■ WORK ORDER ■
What follows is a set of records. Copy them exactly and leave out the images.

--------------------------------------------------

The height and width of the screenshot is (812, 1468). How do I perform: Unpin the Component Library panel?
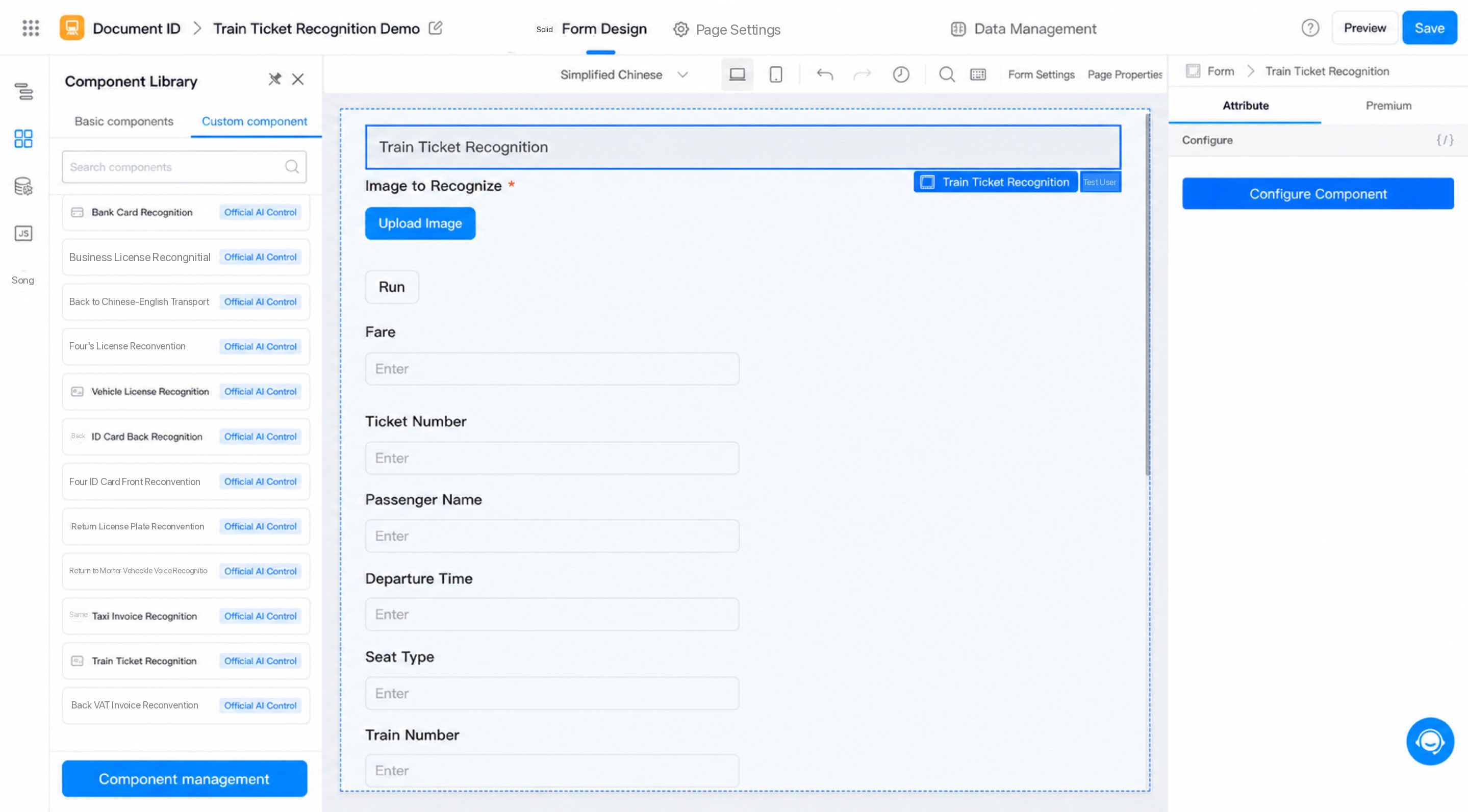coord(275,79)
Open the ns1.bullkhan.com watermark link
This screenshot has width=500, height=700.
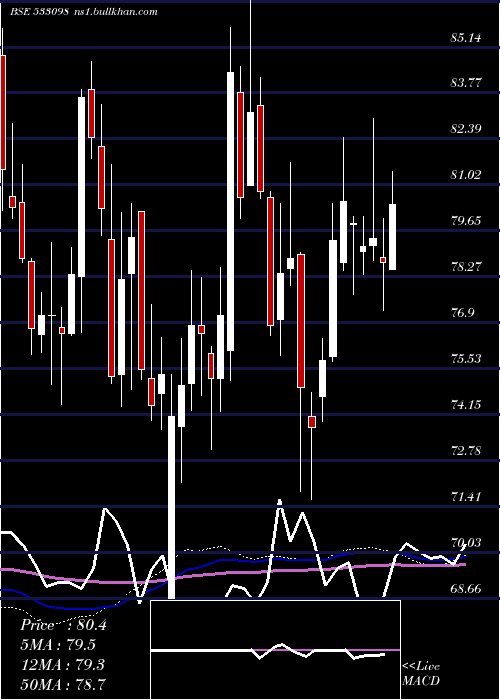114,12
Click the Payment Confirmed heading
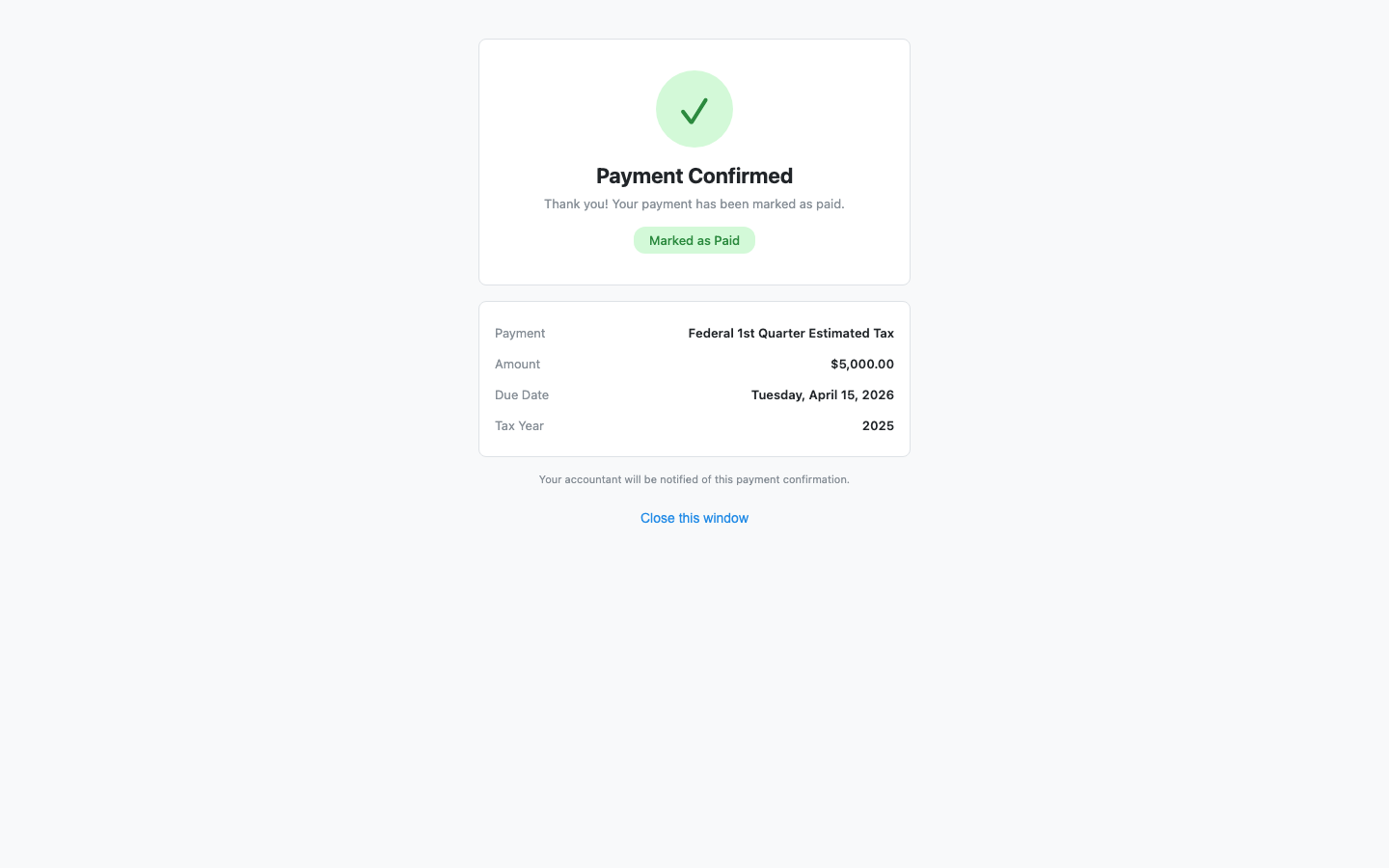The width and height of the screenshot is (1389, 868). pyautogui.click(x=694, y=176)
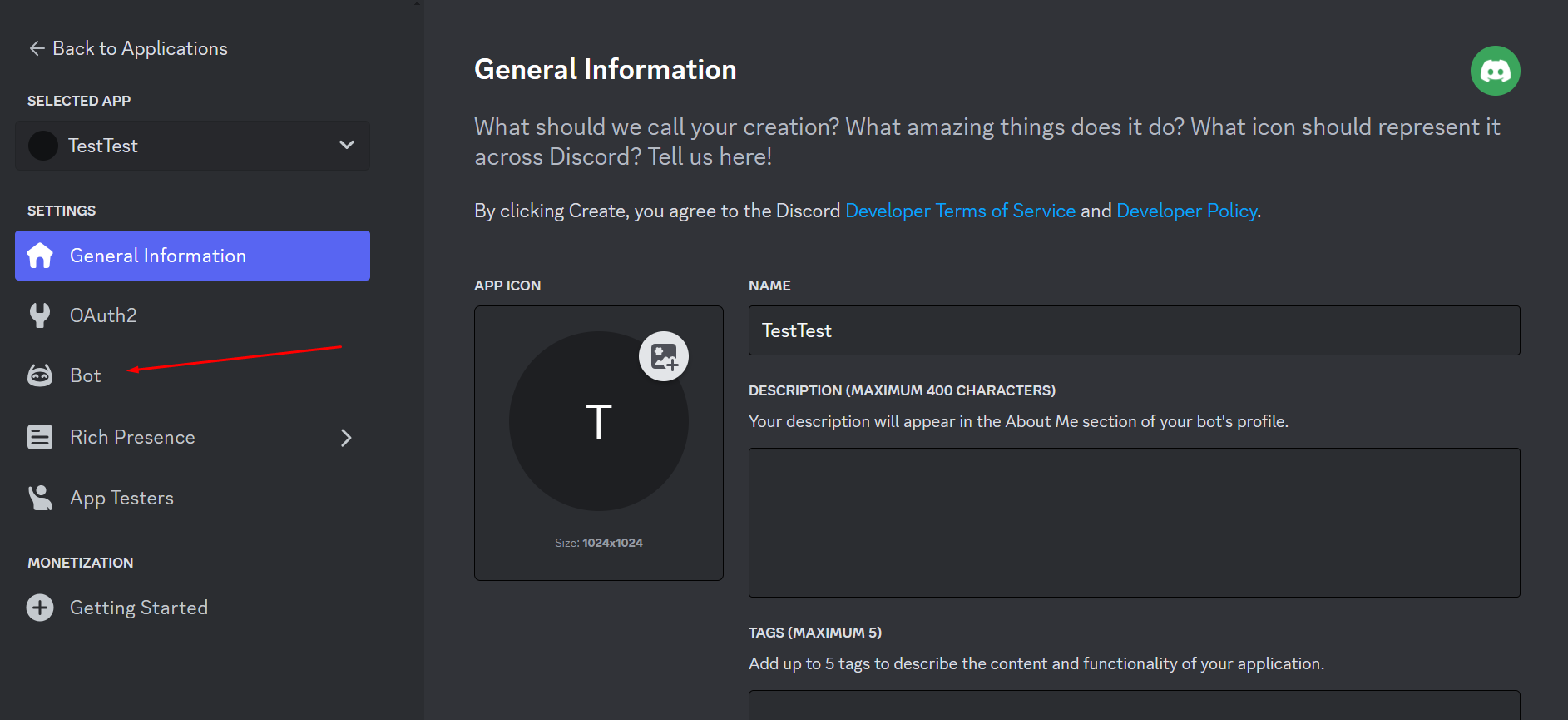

--------------------------------------------------

■ YOUR SOLUTION ■
The height and width of the screenshot is (812, 1468). How do I perform: Unpin the Component Library panel?
coord(275,79)
Open the ns1.bullkhan.com watermark link
This screenshot has width=500, height=700.
114,12
Click the Payment Confirmed heading
The width and height of the screenshot is (1389, 868). pyautogui.click(x=694, y=176)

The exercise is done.